*目標:*
[1] 提示された文章によると、『鶴居・伊藤タンチョウサンクチュアリ』を運営しているのはどこですか?
[2] 提示された文章のうち、「この一番左の人は誰でしょう? わかるかな〜? わかんないだろうな〜」から「の会が運営している施設です。」までを、両端を含めて一字も変えずに書き出してください。

皆さんこんにちは! クレイン鳥取大通店の池内です。まずはこちらの写真をご覧ください。
この一番左の人は誰でしょう? わかるかな〜? わかんないだろうな〜 。
実は去年の8月、本社ショールームがリニューアルした時のオープンイベントでパフェを出させていただいた際に、お客様からチャリティで代金をいただき、それを『鶴居・伊藤タンチョウサンクチュアリ』に寄付させていただきました。新聞記事はその時のものです。
皆さんは『鶴居・伊藤タンチョウサンクチュアリ』をご存知ですか? こちらはタンチョウとその生息地を保護するために、日本野鳥の会が運営している施設です。
詳しくは後ほどご紹介するとして、その時に対応してくれたのが、右側に写っている原田 修さん。この施設のチーフレンジャーを務めている方なのですが、タンチョウについてとにかく熱く語ってくださったことが印象的で、ずっと頭から離れませんでした。

[語句と要素の検索に関する項目]
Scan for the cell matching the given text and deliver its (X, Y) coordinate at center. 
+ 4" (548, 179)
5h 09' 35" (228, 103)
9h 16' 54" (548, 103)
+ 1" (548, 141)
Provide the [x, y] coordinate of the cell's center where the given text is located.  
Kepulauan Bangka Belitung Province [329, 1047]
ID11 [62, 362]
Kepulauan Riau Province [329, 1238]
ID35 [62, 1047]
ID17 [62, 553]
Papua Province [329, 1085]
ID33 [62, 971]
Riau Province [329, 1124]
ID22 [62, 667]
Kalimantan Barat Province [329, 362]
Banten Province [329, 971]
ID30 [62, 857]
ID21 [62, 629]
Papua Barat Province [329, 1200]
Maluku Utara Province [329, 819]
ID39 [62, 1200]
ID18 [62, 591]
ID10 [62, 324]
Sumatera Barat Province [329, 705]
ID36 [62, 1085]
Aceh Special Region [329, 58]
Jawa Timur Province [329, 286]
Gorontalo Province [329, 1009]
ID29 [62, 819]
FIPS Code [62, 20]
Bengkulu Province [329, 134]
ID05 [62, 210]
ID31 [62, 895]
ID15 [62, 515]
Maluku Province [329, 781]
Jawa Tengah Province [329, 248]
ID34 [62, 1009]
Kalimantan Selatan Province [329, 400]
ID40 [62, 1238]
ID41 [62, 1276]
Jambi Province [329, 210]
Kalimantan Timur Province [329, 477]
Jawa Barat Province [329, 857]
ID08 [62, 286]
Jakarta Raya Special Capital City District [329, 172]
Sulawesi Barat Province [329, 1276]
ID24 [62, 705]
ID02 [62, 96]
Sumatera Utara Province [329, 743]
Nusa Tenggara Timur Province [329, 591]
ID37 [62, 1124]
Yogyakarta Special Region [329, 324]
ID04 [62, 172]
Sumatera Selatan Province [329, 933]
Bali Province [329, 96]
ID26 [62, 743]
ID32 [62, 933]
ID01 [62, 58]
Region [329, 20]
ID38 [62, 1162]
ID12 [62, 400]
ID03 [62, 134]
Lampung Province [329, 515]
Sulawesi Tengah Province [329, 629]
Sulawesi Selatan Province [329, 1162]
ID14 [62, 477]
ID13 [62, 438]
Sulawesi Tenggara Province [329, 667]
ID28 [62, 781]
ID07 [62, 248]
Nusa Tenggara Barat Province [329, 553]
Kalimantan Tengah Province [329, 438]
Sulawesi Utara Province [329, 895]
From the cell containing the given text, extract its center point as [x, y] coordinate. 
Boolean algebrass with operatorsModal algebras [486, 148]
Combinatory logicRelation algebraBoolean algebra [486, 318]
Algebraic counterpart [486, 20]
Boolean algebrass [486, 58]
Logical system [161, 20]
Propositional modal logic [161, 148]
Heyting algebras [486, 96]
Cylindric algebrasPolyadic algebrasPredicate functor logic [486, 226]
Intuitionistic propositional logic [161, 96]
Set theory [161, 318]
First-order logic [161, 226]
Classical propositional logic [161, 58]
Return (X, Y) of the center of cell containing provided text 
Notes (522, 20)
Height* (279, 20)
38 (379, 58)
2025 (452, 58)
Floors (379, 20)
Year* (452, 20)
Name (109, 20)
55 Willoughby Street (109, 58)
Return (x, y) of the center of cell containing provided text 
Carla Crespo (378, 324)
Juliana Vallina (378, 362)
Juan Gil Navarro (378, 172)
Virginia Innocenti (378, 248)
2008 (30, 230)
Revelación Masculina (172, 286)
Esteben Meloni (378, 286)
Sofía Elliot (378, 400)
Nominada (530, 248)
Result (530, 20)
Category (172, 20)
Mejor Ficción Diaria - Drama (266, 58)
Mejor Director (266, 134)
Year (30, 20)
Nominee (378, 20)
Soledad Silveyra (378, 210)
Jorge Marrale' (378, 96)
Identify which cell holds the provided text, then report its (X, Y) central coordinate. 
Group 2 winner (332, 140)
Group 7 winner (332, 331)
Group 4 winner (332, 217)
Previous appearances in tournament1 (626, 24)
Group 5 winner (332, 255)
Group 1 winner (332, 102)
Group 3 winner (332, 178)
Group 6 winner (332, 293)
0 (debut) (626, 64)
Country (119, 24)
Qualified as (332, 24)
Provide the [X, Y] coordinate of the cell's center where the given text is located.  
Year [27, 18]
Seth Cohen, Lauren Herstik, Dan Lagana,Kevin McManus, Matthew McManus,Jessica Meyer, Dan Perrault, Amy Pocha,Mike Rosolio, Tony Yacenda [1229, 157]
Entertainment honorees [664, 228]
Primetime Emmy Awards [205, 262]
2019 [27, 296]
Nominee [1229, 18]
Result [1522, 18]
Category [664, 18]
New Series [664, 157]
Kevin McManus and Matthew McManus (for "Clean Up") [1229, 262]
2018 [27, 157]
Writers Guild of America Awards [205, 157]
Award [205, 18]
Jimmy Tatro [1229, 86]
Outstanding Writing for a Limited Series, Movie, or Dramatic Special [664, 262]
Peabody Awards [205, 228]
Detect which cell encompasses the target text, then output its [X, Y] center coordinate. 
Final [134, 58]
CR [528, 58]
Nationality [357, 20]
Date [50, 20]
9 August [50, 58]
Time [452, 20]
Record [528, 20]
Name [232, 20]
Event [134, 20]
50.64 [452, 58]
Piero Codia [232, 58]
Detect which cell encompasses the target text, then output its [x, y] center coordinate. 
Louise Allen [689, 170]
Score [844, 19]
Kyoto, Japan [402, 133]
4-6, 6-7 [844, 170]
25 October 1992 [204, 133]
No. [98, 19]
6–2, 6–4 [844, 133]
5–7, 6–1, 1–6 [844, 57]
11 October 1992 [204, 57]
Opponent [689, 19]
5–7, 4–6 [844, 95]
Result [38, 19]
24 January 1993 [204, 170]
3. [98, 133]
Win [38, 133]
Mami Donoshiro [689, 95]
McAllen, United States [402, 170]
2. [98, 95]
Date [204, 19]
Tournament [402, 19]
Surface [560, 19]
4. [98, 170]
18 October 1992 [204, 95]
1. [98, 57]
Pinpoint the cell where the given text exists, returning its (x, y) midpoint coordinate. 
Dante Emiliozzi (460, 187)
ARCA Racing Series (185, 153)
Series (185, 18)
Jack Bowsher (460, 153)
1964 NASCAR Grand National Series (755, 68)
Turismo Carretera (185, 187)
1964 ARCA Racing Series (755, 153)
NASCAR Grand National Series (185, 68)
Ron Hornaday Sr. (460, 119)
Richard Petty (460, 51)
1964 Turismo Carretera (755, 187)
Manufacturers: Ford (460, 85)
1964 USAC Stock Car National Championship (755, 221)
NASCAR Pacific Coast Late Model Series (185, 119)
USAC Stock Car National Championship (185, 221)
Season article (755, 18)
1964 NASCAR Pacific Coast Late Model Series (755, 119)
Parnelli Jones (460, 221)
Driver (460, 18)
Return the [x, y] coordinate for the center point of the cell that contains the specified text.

*課題ごとの回答:*
[1] 日本野鳥の会です。

[2]
この一番左の人は誰でしょう? わかるかな〜? わかんないだろうな〜 。
実は去年の8月、本社ショールームがリニューアルした時のオープンイベントでパフェを出させていただいた際に、お客様からチャリティで代金をいただき、それを『鶴居・伊藤タンチョウサンクチュアリ』に寄付させていただきました。新聞記事はその時のものです。
皆さんは『鶴居・伊藤タンチョウサンクチュアリ』をご存知ですか? こちらはタンチョウとその生息地を保護するために、日本野鳥の会が運営している施設です。